GOAL:
Repeat the material below word for word, from its first line through the line that contains "Action: pyautogui.click(x=186, y=403)", both ends included.

RAW DATA:

+ + +

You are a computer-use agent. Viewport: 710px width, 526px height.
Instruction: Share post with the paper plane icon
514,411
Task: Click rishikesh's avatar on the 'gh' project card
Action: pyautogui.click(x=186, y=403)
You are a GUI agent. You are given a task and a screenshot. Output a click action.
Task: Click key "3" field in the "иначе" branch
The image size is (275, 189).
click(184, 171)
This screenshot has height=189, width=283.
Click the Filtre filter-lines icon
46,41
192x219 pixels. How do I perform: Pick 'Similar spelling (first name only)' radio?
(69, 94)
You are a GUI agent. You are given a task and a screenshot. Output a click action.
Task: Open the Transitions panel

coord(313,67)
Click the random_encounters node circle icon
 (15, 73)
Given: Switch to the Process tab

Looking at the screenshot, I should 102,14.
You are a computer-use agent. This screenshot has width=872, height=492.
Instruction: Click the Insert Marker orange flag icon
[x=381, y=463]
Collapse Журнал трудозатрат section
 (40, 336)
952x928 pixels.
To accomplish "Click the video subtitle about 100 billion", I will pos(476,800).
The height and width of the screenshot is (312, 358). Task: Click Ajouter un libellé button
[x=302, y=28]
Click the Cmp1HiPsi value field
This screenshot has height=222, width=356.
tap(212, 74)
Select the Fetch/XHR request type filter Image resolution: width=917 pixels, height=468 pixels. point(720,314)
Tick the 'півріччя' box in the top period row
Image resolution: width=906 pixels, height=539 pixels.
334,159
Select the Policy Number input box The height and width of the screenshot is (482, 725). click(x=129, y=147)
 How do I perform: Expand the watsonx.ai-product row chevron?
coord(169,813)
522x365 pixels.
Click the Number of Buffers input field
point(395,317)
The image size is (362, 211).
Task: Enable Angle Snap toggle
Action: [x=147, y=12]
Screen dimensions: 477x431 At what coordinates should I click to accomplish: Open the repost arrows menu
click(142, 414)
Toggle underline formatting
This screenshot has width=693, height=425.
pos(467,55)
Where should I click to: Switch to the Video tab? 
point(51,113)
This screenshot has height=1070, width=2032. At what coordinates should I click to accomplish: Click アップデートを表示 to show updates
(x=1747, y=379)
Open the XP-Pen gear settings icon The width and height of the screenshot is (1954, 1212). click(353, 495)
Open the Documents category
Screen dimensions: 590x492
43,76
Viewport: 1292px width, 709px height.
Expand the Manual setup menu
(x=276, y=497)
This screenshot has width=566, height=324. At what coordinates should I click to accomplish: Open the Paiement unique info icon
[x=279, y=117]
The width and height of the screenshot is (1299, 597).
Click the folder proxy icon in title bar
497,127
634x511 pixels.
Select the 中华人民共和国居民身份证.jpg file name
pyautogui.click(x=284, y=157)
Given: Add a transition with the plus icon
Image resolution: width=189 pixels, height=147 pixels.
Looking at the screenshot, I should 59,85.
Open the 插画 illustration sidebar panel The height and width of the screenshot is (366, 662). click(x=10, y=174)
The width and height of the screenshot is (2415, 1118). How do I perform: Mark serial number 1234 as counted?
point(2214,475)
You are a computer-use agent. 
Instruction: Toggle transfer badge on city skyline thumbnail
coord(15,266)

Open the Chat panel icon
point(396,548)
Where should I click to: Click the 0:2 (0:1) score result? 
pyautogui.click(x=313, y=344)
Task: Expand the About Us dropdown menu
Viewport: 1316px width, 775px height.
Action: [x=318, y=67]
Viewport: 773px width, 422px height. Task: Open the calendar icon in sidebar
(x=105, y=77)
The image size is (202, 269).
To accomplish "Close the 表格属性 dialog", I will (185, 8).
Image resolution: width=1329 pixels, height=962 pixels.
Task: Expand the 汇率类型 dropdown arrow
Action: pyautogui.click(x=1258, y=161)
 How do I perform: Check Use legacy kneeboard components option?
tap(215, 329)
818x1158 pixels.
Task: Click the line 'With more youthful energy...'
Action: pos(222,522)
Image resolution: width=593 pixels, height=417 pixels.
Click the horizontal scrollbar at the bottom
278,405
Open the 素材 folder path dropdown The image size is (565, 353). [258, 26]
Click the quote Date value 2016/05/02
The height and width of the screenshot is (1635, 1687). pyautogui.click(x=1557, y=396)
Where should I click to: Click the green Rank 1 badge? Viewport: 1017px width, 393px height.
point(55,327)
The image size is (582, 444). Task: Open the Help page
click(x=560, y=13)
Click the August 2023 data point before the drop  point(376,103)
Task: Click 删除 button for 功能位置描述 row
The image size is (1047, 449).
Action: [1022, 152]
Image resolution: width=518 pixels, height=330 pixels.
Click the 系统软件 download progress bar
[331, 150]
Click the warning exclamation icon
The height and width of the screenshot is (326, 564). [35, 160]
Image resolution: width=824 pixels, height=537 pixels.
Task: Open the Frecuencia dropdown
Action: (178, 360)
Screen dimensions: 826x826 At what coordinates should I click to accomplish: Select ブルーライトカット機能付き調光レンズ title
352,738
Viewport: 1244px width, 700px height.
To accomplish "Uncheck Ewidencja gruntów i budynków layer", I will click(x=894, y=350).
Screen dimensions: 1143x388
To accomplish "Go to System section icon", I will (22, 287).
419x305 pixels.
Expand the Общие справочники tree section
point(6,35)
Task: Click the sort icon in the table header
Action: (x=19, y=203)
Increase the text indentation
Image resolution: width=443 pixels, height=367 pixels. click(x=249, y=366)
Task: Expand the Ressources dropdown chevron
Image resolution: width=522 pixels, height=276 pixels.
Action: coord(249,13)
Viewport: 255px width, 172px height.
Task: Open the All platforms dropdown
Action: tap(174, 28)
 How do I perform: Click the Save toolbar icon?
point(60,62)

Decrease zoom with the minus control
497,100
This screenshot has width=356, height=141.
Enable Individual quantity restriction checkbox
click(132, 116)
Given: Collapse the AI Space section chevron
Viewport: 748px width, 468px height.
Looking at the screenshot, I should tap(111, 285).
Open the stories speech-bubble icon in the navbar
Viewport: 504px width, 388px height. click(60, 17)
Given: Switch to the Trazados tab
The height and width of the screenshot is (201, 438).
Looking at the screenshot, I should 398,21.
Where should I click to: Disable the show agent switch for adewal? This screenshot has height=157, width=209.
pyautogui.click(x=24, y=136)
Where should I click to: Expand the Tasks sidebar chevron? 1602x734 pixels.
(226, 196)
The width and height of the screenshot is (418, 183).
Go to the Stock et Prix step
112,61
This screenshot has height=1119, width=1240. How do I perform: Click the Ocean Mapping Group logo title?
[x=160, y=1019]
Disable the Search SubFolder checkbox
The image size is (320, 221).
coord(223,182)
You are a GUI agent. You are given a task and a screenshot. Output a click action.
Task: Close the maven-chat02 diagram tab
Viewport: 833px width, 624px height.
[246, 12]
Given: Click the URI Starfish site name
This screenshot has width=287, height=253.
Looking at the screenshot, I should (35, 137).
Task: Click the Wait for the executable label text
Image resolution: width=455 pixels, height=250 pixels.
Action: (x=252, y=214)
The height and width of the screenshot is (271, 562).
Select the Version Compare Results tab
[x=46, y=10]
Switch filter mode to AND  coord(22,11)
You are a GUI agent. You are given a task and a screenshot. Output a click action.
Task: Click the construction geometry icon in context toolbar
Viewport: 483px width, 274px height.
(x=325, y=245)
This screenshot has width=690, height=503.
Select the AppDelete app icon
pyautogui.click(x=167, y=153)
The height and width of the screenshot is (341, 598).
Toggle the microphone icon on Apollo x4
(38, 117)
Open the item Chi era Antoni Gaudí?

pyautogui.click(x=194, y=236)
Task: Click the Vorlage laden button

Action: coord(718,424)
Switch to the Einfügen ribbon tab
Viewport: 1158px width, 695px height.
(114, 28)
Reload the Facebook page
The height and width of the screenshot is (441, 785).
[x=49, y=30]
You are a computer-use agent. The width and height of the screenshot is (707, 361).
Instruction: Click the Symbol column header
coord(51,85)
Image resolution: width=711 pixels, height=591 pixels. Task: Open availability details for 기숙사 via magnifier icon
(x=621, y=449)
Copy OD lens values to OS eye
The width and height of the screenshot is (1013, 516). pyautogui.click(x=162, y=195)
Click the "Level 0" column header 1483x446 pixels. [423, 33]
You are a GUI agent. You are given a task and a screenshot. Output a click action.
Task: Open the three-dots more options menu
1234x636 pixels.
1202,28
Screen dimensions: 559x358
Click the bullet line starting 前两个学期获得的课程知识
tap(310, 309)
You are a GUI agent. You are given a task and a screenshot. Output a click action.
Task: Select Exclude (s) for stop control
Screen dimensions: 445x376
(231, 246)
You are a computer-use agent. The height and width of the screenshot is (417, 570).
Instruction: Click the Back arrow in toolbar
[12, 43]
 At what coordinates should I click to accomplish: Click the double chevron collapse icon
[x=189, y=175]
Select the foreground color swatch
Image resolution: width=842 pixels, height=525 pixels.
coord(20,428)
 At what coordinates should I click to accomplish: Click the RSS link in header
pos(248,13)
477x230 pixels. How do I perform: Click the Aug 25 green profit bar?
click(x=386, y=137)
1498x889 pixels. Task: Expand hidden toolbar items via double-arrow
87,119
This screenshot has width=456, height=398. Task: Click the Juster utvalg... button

+ + +

OUTPUT:
You are a computer-use agent. Viewport: 710px width, 526px height.
Instruction: Share post with the paper plane icon
514,411
Task: Click rishikesh's avatar on the 'gh' project card
Action: pyautogui.click(x=186, y=403)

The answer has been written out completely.